To start, imagine that each “feature” (for lack of a better name) has an id, a friendly name (for description), and a default value.

Feature ::= feature id, feature friendly name, default value 

Imagine that these participate in expression trees that represent weights.

We can start out with linear models:

FeatureTree ::= Number
  | Feature * Number + FeatureTree

By expanding the structure of a feature tree, we can construct complex features, complex models, etc.

Events can be weighted by these feature trees:

WeightedEvent<X>
{
 X data;
 FeatureTree weight;
}

We provide a set of operations for ranking sets of events, explaning preferences, and gathering end-user feebdack:

//
list<WeightedEvent<X>> rank(set<WeightedEvent<X>>, context)

string explainPreference(WeightedEvent<X> option, set<WeightedEvent<X>> allOptions, context)

void dislike(WeightedEvent<X>, penalty, context)
void like(WeightedEvent<X>, context)

void prefer(WeightedEvent<X> better, WeightedEvent<X> worse, context)

Some requirements:


Maybe you just declare features at the module level.

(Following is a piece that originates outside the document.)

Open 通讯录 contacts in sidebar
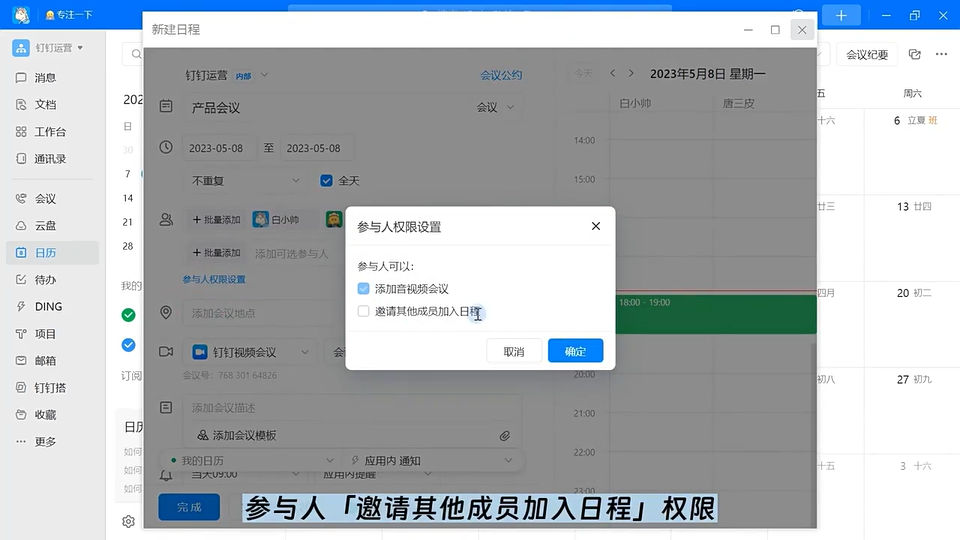 (x=50, y=159)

feature dayOfWeekMismatch;

Is the similarity computation itself a feature?

function dateMatch(date: Date, evidence: PartialDate): Feature {
  let total: ExpFeature = 0;
  if (evidence.dayOfWeek !== date.dayOfWeek) {
    total += dayOfWeekMismatch;
  }
  ...
}

The result of this thing is a quantity that depends on the feature pool and also something about the concrete data (the date argument). We can make this trivially incremental, by just re-running the dateMatch function, or we could use symbolic execution to do something fancier.